I think we’re all always changing, especially in our young adulthood, so it seems very limiting and exposing to have it all documented online. When I talk about social media, I’m mainly talking about Facebook, because it documents so much information, imitating a well-rounded representation of us. Most of us have a defined character on Facebook that has become almost more substantial than the real deal, and is rarely a true representation of us. We’re all contradictions, always learning and growing, and I feel my voice as a songwriter is no exception.
Music is an incredible tool for communication and human connection. Social media, despite its apparent aim, paradoxically seem to hinder this and is responsible for a lot of loneliness and destructive comparisons. Sure, we have more tools than ever to express our thoughts and feelings, but it’s become another area of our lives where we’re pressured to fit in and expose only the best of ourselves. It’s totally hypocritical of me because I use most social media platforms! It’s is a brilliant tool, but it’s easy to mistake online life for real life – I think we need authentic music more than ever because of this.

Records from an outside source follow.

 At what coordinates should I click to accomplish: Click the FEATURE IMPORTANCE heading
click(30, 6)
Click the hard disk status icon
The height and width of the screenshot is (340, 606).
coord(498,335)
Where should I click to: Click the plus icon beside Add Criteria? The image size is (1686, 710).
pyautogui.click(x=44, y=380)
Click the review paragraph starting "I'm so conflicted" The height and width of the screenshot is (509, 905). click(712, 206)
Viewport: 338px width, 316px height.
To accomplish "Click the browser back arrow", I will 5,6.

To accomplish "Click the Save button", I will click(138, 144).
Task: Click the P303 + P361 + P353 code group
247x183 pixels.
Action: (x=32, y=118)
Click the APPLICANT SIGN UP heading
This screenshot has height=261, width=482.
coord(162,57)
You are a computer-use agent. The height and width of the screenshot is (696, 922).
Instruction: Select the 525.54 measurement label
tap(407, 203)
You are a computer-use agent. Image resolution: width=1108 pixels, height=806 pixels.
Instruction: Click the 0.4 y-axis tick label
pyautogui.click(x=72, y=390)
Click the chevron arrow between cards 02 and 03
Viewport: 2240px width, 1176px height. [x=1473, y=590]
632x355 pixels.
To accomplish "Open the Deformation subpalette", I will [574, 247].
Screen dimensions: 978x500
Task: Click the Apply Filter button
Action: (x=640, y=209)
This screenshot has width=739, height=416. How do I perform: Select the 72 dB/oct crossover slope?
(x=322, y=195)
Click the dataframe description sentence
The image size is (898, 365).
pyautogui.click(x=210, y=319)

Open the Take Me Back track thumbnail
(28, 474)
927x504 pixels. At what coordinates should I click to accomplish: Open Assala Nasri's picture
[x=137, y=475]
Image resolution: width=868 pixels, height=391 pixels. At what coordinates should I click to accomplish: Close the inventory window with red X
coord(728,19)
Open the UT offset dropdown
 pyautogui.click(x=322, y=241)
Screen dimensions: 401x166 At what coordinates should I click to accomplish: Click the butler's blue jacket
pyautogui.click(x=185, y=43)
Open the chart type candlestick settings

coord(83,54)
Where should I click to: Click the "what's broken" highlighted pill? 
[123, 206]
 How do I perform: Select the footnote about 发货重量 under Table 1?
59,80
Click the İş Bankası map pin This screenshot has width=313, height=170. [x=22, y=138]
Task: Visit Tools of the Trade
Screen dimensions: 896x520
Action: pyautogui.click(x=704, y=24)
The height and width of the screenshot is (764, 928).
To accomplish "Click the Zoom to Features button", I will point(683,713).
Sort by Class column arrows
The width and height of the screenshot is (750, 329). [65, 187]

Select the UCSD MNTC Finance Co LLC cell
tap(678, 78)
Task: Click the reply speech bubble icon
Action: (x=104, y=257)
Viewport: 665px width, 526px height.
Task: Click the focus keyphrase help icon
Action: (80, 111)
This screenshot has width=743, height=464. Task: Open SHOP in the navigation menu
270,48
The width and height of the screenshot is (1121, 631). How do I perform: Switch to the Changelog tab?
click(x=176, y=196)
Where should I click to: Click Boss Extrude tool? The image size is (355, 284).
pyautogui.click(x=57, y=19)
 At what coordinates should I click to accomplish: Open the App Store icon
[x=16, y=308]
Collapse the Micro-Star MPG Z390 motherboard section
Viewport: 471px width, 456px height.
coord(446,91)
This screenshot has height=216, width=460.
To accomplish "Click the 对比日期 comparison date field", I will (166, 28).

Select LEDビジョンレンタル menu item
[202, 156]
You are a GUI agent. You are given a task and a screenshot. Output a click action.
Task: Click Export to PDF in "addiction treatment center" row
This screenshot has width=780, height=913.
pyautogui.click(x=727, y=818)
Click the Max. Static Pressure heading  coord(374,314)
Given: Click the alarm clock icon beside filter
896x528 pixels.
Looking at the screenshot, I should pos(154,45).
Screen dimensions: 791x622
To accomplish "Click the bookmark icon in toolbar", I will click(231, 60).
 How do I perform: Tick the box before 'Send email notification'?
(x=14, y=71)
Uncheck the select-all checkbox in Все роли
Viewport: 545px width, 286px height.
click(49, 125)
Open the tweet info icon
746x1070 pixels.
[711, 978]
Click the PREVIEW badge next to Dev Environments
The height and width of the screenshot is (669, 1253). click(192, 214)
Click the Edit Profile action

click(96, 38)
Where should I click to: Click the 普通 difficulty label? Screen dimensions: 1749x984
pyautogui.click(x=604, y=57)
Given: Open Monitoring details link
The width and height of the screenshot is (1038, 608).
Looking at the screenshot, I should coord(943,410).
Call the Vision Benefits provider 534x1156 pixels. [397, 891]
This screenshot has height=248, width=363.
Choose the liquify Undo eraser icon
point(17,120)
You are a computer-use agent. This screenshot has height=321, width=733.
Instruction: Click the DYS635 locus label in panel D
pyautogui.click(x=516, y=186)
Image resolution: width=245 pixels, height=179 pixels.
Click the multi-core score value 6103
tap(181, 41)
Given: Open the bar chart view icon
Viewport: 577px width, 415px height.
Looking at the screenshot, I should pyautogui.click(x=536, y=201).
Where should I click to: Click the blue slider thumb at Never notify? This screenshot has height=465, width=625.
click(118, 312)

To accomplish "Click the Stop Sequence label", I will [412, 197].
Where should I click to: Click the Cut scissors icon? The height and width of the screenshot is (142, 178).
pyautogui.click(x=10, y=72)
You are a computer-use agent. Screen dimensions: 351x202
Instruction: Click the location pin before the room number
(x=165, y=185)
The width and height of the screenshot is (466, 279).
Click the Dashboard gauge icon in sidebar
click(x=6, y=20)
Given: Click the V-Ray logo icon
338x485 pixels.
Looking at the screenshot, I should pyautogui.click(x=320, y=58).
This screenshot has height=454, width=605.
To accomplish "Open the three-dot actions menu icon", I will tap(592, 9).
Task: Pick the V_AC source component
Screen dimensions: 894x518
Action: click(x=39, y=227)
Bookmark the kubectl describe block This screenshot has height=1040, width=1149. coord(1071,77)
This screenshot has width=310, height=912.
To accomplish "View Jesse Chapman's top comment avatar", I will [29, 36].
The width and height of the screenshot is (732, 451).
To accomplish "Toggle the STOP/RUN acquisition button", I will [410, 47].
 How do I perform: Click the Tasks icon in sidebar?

Is there a particular sound or instrument that you would like to explore in the future?
I love the sound of trumpets, and pianoctums.. who knows, they may feature on the next album!
You’ve previously mentioned that Bon Iver was a major influence on your song writing due to his ability to translate the personal into the universal. Who else has influenced you and how?
One of my all-time favourite bands is Fleet Foxes. Sonically, I was so drawn to their first EPs and album. You can hear a pretty bizarre collection of influences in their stuff which all melts together to form such evocative, beautiful music. As a 15 year old I’d never heard anything like it. It transported me to another world, and felt familiar yet alien. I saw them perform in Brighton that same year and that performance was magic to me, and one of the experiences that gave me a genuine love of live music. Fleet Foxes were the reason I knew I wanted to record my first album with a band – Robin’s voice cascading through the rhythm and intricacies of the band like a well-oiled machine. Growing up the only music I was exposed to was the stuff my parents would play, especially in the car on long drives. The records that stood out the most to me were by The Smiths, The Divine Comedy, Moby, The Lighthouse Family, Dido, and The Cardigans – I think they all had a subconscious influence on me. My parents’ music taste was somewhat eclectic, the common denominator simply being brilliant song writing.